We divided the two-day program into three different blocks:

  1. On project showcases we showed interesting functionalities and technological procedures used on our projects. We thereby supported knowledge sharing within the team - so that we would not have to reinvent the wheel that had already been tuned to perfection on another project.
  2. Presentations about new technologies, best practices and our achievements. In this part, each team member prepared a short presentation (~30 minutes) on the chosen topic, which he presented to his colleagues. The topics varied, from Accessibility, through Microfrontends, new interesting frameworks or technologies (Qwik, PartyTown) to the presentation of project refactoring from React SPA to Next.js. Everyone could try out what it's like to present in front of an audience, get out of their comfort zone and improve their soft skills.
  3. Finally, we attended a workshop on the topic we identified as the most pressing within our team strategy - Application Optimization in Core Web Vitals metrics. The CTO of the Czech company SuperKoders, Michal Matuška, prepared a tailor-made workshop for us, and together we tried optimization in practice. I can really recommend this workshop, Michal is truly an expert in his field and provided us with valuable information on which we can continue to build.

Of course, bonding of the team also belongs to education. We had a joint barbecue on the balcony, competed in go-karts, visited a beer saloon, or went to a team dinner. So it was a really busy two days, which we used to the fullest.

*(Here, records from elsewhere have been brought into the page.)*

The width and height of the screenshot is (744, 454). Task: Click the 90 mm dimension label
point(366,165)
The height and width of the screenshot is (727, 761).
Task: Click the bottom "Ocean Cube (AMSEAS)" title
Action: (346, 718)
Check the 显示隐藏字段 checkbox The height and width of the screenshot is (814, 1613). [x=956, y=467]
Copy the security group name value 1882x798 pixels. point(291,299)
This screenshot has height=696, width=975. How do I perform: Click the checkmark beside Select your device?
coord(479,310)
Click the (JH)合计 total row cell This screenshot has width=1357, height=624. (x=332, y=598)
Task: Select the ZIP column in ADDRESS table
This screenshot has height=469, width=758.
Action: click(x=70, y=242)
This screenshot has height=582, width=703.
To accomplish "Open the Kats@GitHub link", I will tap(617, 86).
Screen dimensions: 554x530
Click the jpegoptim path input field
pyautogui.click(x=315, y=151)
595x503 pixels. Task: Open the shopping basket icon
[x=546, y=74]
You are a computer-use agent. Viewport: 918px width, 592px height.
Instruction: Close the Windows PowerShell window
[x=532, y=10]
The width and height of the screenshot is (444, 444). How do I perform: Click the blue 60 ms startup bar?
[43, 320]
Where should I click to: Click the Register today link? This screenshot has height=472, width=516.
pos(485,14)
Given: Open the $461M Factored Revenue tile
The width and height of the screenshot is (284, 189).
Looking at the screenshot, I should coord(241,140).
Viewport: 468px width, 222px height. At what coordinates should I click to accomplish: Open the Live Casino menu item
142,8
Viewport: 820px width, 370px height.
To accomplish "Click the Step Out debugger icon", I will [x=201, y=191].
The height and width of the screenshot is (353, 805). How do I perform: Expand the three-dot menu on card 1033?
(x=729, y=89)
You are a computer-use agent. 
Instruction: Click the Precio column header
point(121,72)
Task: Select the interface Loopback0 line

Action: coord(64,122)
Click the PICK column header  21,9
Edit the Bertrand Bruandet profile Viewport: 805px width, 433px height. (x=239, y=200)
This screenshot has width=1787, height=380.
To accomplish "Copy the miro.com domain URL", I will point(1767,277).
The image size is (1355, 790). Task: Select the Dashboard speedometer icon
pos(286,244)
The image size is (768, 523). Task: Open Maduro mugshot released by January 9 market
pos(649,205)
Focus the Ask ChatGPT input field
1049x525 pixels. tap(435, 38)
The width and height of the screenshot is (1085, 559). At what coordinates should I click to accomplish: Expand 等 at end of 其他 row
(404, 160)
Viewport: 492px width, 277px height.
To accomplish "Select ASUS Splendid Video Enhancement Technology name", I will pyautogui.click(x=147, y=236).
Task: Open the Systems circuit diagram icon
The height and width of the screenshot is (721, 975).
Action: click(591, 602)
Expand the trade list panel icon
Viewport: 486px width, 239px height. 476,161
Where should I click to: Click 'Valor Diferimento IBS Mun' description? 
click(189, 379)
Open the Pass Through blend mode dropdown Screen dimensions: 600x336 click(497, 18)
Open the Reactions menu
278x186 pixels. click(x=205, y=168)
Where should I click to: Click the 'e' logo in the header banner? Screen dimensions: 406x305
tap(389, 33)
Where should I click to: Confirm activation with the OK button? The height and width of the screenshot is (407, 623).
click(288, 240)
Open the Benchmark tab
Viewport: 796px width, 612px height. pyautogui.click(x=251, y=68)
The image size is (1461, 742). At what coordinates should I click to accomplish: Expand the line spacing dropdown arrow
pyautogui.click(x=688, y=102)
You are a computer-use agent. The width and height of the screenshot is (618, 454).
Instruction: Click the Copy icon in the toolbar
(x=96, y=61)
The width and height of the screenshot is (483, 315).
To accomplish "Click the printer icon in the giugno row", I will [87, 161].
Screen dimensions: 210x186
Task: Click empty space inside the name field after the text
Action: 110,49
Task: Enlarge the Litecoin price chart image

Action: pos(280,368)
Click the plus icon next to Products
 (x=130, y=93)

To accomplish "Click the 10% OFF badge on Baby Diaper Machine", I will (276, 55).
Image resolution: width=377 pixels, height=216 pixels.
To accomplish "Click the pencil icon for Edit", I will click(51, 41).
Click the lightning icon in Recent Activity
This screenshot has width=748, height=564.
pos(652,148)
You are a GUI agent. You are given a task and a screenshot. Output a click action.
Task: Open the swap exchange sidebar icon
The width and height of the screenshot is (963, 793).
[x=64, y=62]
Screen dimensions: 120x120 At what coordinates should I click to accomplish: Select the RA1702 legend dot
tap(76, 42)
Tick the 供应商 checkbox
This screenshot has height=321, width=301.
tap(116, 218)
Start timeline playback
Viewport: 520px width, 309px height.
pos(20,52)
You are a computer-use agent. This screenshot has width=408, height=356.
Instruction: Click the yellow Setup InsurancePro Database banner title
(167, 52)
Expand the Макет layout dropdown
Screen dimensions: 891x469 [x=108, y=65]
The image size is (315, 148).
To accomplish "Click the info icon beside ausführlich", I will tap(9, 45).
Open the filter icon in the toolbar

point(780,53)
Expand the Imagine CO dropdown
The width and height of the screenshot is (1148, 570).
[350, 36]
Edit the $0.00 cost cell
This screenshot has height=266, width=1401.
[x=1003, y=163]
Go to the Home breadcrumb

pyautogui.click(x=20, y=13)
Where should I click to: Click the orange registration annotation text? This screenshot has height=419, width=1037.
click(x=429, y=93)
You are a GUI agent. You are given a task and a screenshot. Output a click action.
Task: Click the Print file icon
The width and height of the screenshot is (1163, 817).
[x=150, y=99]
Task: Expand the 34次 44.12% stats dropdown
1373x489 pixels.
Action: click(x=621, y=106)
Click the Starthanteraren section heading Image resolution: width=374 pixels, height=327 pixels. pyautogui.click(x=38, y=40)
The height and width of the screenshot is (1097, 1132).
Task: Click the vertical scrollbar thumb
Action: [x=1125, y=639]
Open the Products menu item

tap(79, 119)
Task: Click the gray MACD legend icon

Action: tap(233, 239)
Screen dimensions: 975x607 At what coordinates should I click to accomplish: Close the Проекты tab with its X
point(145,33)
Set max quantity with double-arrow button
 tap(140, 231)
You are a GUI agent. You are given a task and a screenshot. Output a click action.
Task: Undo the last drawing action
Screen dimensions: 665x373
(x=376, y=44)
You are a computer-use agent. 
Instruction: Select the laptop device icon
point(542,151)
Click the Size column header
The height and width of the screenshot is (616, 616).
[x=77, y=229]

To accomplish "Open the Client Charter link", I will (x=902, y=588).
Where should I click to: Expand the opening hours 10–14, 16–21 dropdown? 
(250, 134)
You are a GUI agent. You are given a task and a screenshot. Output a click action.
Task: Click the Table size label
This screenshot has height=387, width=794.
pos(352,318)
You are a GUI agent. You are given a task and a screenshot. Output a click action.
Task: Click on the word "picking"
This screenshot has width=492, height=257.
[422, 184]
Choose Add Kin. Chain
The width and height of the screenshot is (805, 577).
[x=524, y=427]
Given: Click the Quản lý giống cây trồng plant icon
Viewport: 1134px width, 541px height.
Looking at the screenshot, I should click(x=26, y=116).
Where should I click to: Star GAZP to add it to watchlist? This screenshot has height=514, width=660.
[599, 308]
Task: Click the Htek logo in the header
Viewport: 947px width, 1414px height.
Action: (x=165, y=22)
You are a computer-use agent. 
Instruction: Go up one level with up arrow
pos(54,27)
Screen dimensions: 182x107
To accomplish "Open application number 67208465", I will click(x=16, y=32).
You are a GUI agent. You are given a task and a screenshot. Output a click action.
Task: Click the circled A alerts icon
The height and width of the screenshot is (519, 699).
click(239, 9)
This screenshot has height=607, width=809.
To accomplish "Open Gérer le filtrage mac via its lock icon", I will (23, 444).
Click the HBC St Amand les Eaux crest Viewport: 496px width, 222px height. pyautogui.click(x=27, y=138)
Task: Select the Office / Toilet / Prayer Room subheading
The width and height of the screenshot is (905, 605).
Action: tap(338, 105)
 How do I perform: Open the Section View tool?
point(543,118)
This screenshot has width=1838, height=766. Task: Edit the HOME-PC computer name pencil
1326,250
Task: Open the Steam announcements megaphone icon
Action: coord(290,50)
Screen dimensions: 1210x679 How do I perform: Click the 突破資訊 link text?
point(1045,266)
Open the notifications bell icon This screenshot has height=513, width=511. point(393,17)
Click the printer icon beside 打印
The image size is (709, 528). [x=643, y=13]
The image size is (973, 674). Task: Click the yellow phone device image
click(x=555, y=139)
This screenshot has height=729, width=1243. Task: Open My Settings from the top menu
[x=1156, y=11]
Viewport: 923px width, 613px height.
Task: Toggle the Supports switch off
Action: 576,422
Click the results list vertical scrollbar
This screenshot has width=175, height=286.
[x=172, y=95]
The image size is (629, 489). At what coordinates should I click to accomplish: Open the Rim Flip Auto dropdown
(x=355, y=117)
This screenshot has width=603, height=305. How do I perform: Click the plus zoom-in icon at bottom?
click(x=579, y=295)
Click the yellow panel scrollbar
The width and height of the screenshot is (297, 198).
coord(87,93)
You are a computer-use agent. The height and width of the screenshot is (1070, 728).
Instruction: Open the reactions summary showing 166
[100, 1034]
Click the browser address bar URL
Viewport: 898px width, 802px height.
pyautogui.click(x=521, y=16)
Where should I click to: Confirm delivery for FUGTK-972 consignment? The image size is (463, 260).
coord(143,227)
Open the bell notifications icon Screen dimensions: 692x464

How did the team members rate it?

After the end of Frontend Days, we sent a questionnaire to the team, in which we asked for their opinion on the quality of the entire event, the external lecture, or the comparison with regular conferences.

Even in our very "constructive-critical" team, the event was evaluated very positively, and more than three quarters of the team would rather repeat such an internal educational event than attend an online or offline conference.

Of the more critical opinions, we especially took to heart the fact that it is not entirely ideal to organize such an event in the heat of July in a non-air-conditioned meeting room 😃. It was therefore a bit more difficult to concentrate on the content of the presentations for two whole days.

As for the content itself, the feedback showed that we should dedicate a little more space educational lectures and less project showcases. The external training was evaluated very positively and there were also interesting ideas for other workshops that we could attend in the future.

Overall, the first edition of Frontend Days was a great success, we shared a lot of news and best practices from the world of Frontend, and together we strengthened the team , we had fun and also collected feedback on how to make the next event even better. For me, I can definitely recommend such an internal educational event, as it objectively brought us much more added value than individual self-education or visiting an online or offline conference.